Principles of ssh Public Key/Private Key Authentication

Generally, when you log on to the remote server through ssh, use password authentication and enter the user name and password respectively. The two can log on only when they meet certain rules. However, password authentication has the following Disadvantages:

The user cannot set a blank password (even if the system allows a blank password, it is very dangerous)
Passwords are easy to peek at or guess.
If an account on the server is to be used by multiple users, all users must know the password, which leads to easy password leakage and must be notified to all users when changing the password.
Public Key Authentication can solve the above problems.

Public Key Authentication allows empty passwords, saving the trouble of entering a password for each login
Multiple users can log on to the same user on the system using their respective keys.
Principles of Public Key Authentication
The so-called public key Authentication actually uses a pair of encryption strings. One is called a public key, which can be seen by anyone for encryption. The other is called a private key ), only the owner can see it for decryption. Ciphertext encrypted by the public key can be easily decrypted using the key, but it is very difficult to guess the key based on the public key.

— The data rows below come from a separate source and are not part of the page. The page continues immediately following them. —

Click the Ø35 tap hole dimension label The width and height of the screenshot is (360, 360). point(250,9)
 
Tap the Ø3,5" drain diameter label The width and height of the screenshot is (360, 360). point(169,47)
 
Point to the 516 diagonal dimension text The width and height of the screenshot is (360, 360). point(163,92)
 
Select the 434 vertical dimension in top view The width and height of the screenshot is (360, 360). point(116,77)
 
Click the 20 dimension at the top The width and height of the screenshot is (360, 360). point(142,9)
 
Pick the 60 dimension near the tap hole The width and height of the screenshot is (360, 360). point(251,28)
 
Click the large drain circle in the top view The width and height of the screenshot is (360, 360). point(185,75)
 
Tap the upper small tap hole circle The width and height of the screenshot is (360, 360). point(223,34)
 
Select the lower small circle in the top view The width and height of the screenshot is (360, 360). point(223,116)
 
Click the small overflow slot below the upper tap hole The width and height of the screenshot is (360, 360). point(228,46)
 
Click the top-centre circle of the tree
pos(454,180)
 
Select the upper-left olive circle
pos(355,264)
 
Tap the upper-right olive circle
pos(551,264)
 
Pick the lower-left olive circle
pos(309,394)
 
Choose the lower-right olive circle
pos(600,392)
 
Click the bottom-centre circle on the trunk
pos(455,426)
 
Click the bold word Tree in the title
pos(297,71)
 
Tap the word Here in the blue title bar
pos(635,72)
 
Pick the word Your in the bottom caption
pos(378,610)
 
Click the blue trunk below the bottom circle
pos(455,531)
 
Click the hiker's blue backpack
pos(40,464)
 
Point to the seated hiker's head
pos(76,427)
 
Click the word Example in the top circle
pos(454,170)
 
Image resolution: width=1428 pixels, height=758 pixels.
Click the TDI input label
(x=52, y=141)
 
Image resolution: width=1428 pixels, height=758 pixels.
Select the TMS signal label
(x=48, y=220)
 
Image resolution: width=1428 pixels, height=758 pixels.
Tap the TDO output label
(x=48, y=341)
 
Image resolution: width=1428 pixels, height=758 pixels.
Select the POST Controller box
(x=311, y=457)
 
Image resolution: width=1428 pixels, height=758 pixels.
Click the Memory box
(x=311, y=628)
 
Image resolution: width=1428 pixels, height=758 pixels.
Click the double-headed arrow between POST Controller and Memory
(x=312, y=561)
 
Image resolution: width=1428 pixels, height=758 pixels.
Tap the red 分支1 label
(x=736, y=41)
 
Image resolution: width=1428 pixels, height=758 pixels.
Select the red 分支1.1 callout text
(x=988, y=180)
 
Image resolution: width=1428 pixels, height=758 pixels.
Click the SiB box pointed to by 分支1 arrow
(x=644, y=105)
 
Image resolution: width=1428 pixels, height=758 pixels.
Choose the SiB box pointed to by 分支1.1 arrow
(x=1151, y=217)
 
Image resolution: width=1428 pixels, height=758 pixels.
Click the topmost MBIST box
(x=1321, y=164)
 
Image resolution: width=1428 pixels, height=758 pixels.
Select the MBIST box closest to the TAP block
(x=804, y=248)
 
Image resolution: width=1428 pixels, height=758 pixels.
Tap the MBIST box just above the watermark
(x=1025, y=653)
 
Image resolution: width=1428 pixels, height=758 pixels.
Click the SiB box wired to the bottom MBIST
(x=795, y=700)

Ssh Public Key Authentication uses this feature. Both the server and client have their own public keys and keys. These symbols are used for convenience.

Ac client Public Key
Bc client key
As server Public Key
Bs server key

Before authentication, the client needs to log on to the server with the public key Ac in some way.

The authentication process is divided into two steps.

Session key Generation
The client requests to connect to the server, and the server sends the As to the client.
The session ID (session id) generated by the server is set to p and sent to the client.
The client generates a session key, sets it to q, and calculates r = p xor q.
The client encrypts r with the As and sends the result to the server.
The server uses Bs for decryption to obtain the r.
The server performs r xor p operations to obtain q.
At this point, both the server and the client know the session key q, and all future transmissions will be encrypted by q.
Authentication
The server generates random number x and uses Ac encryption to generate the result S (x), which is sent to the client.
The client uses Bc to decrypt S (x) to obtain
The client calculates the md5 value of q + x n (q + x), and q is the session key obtained in the previous step.
The server calculates the md5 value of q + x m (q + x)
The client sends n (q + x) to the server.
The server compares m (q + x) and n (q + x). If the two are the same, the authentication succeeds.